La stratégie US est déclarée : réduire et enfin bloquer les exportations russes de gaz en Europe, en les remplaçant avec du gaz fourni ou en tous cas contrôlé par les USA. En 2014, ils ont bloqué le SouthStream, qui à travers la mer Noire aurait apporté en Italie le gaz russe à des prix compétitifs, et ils tentent de faire la même chose avec le TurkStream qui, à travers la mer Noire, apporte le gaz russe dans la partie européenne de la Turquie pour le faire arriver en Europe.
En même temps les USA essaient de bloquer la nouvelle route de la soie, le réseau d’infrastructures projeté pour relier la Chine à la Méditerranée et à l’Europe. Au Moyen-Orient, les USA ont bloqué avec la guerre le couloir énergétique qui, sur la base d’un accord stipulé en 2011, aurait transporté, à travers l’Irak et la Syrie, du gaz iranien jusque en Méditerranée et en Europe.
Bien en rang dans cette stratégie s’est placée l’Italie où (dans les Pouilles) arrivera l’EastMed qui apportera le gaz aussi dans d’autres pays européens. Le ministre Stefano Patuanelli (Mouvement 5 étoiles), a défini le gazoduc, approuvé par l’UE, comme un des « projets européens d’intérêt commun », et la sous-secrétaire Alessandra Todde (également M5S) a porté l’adhésion de l’Italie à l’East Med Gaz Forum, siège de « dialogue et de coopération » sur le gaz de la Méditerranée orientale, auquel participent – outre Israël, la Grèce et Chypre – l’Égypte et l’Autorité palestinienne. En fait aussi partie la Jordanie, qui n’a pas de gisements offshore de gaz puisque elle n’a pas de façade sur la Méditerranée, mais l’importe d’Israël. Sont par contre exclus du Forum le Liban, la Syrie et la Libye, à qui revient une partie du gaz de la Méditerranée orientale. Les États-Unis, la France et l’UE ont pré-annoncé leur adhésion. La Turquie n’y participe pas à cause du contentieux avec la Grèce, que l’OTAN cependant s’emploie à résoudre : des « délégations militaires » des deux pays se sont rencontrées déjà six fois au quartier général de l’Alliance de Bruxelles.

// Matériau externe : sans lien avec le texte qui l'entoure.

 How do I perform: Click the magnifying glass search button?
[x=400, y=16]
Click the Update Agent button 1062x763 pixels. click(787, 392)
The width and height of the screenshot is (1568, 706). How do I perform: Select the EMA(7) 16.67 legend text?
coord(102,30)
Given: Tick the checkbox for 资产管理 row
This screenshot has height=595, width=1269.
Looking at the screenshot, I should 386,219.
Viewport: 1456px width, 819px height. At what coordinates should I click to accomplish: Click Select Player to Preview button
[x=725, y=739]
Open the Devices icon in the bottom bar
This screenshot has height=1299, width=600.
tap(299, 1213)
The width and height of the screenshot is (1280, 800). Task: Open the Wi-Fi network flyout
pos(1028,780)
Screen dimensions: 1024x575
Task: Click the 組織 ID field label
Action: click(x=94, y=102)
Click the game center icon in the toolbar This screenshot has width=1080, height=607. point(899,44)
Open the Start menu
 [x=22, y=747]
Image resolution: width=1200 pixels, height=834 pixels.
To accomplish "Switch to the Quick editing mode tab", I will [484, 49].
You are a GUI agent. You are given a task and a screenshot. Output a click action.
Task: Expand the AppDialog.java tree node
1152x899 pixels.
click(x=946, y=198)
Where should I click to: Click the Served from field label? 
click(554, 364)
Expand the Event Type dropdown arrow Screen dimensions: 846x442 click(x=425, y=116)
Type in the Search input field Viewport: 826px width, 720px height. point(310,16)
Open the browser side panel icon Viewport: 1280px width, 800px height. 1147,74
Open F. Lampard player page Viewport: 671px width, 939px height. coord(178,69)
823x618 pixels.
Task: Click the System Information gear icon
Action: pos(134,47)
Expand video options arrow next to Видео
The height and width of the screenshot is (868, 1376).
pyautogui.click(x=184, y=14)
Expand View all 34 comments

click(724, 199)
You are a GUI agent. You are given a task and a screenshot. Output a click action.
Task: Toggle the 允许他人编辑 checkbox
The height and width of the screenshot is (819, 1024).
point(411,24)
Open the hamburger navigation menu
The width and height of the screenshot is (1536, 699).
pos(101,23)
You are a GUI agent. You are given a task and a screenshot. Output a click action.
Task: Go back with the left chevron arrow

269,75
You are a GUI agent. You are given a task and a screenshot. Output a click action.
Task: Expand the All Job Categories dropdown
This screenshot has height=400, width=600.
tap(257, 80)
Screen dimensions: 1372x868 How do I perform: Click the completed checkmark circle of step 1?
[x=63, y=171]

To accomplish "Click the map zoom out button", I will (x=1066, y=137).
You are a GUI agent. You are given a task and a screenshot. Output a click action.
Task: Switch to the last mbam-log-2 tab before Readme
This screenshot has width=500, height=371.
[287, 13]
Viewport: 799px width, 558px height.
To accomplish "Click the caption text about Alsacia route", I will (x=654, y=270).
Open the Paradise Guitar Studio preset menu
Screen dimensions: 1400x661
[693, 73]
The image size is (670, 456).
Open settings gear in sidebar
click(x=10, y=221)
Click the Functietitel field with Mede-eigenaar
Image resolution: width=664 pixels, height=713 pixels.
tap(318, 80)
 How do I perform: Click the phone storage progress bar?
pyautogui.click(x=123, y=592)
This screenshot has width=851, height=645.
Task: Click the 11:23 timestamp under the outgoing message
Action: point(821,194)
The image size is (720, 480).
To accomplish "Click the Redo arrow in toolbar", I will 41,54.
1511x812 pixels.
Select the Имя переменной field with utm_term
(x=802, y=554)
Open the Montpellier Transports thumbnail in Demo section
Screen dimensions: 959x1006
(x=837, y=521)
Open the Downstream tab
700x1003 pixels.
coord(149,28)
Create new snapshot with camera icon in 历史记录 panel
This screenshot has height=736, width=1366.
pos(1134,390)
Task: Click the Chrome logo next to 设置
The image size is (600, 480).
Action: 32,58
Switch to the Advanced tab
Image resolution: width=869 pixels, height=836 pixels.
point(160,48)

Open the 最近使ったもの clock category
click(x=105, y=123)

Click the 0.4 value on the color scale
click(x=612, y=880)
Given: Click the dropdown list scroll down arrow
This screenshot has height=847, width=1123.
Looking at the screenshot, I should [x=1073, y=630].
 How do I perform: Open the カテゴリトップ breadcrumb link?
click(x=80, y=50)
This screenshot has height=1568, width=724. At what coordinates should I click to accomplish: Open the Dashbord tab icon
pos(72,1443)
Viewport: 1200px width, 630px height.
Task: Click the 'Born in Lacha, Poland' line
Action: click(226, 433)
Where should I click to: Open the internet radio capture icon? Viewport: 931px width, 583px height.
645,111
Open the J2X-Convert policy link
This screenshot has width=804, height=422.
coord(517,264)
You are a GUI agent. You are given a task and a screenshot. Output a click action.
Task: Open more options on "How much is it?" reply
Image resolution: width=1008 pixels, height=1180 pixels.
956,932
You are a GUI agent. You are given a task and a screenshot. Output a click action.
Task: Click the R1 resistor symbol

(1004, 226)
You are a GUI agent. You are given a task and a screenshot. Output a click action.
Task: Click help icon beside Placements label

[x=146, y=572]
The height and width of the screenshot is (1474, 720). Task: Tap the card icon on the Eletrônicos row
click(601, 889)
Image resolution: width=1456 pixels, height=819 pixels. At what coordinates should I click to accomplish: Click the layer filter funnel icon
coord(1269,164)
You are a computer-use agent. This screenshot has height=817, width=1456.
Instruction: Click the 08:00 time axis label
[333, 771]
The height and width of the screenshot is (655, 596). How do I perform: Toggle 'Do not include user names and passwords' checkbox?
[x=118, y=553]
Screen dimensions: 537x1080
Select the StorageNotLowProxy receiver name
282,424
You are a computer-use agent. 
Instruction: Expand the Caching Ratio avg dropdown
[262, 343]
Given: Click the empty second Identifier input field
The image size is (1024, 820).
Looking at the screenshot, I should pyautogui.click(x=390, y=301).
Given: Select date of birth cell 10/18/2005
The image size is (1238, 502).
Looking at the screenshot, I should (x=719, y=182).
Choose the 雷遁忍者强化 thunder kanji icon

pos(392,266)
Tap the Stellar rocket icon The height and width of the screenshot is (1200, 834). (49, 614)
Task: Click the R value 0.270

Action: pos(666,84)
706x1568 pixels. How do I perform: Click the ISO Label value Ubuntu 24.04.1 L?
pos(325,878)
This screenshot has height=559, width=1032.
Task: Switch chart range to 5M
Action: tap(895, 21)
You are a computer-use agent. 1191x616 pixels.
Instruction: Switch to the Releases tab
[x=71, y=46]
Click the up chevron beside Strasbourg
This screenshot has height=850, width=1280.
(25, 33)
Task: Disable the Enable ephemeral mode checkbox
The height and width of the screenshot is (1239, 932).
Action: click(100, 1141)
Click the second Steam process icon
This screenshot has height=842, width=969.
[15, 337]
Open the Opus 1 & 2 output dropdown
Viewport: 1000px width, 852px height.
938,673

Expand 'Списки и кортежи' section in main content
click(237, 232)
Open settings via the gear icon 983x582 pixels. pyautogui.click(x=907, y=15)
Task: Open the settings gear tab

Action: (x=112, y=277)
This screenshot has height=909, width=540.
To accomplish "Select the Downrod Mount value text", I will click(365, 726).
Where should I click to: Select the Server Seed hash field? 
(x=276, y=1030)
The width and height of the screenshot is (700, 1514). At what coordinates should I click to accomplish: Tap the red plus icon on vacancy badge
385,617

Pendant ce temps, en Méditerranée orientale et dans la mer Noire limitrophe, un croissant déploiement des Forces navales US en Europe, dont le quartier général est à Naples Capodichino, est en cours. Leur « mission » est de « défendre les intérêts US et Alliés, et de décourager l’agression ». Même « mission » pour les bombardiers stratégiques USA B-52, qui volent sur la Méditerranée orientale flanqués par des chasseurs grecs et italiens.